Inévitablement, eu égard aux fonctions qu’il y a exercé, et à un tel niveau, M. Tillerson doit être familier du fonctionnement de ce système, ce que beaucoup doivent lui envier. Gageons que cela pourra constituer un atout pour désamorcer une atmosphère de provocations mutuelles tendant à se mettre à l’oeuvre ces dernières années entre ce pays et les États-Unis.

À l’inverse, il aura vraisemblablement une fort apprentissage à accomplir avec les géants chinois et indiens, où les grandes entreprises internationales du pétrole jouent de moindres rôles.

Une autre question primordiale concerne l’Iran. Il est à noter ici qu’ExxonMobil est un des opposants les plus réguliers, depuis des décennies, à la politique des sanctions. Cela n’est pas dû à une sympathie pour le régime de Téhéran mais au fait que la position de la compagnie est de défendre le libre commerce. Ainsi, elle considère que les sanctions sont contre-productives, font du tort aux gens et n’atteignent pas leurs objectifs. L’approche de M. Tillerson avec tous les pays autour du Golfe Persique sera à disséquer attentivement.

D’une part, avec la révolution des hydrocarbures de schiste, les USA ne sont plus autant dépendants de cette région pour l’énergie (mais elle reste un centre de production massif pour ExxonMobil) ; d’autre part, on peut considérer que l’immense présence militaire américaine au Koweït, au Bahreïn, au Qatar et aux Émirats Arabes Unis est un élément jusqu’ici préservateur de calme. Si cela venait à changer, des bouleversements seraient envisageables, au moins pour ces petits pays.

En Europe et plus particulièrement la France, est une zone où la société de M. Tillerson emploie, depuis bien plus d’un siècle, beaucoup de monde, bien qu’un recul soit enregistré du fait des politiques de plus en plus activement anti-pétrole. D’un point de vue diplomatique, tout laisse à penser que Rex Tillerson aura beaucoup de facilité à entretenir des relations très cordiales avec les dirigeants de notre région du monde, qu’il connaît bien.

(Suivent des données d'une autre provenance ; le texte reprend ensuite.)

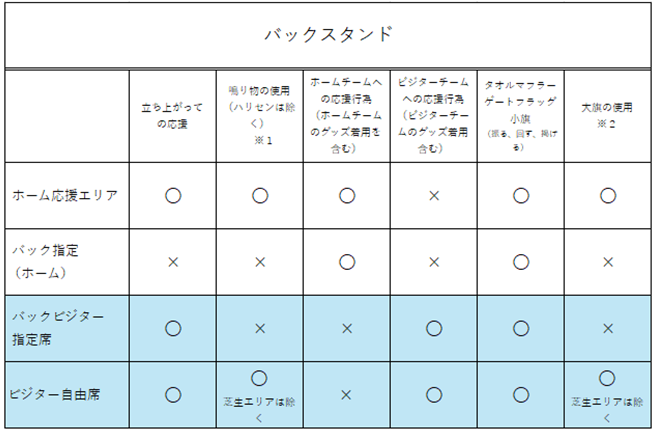Click the cross for バック指定（ホーム） standing support

click(x=172, y=262)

Pour conclure, il ne faut pas négliger le risque éventuel que présente la nomination du chef d’un tel géant industriel en termes d’attribution d’avantages indus au bénéfice de l’entreprise, ou qu’elle provoque une déviation de la politique dans une direction ne correspondant pas entièrement aux intérêts de son pays.

Cette remarque n’est pas ici de nature générale ou vague : souvenons-nous que le vice-président de George W. Bush était Dick Cheney, lui aussi dirigeant d’un géant du secteur pétrolier américain, la société Halliburton. Au vu des contrats obtenus dans les gigantesques opérations militaires en Irak, il semble rationnel d’exprime un niveau raisonnable d’inquiétude et de vigilance sur ce point.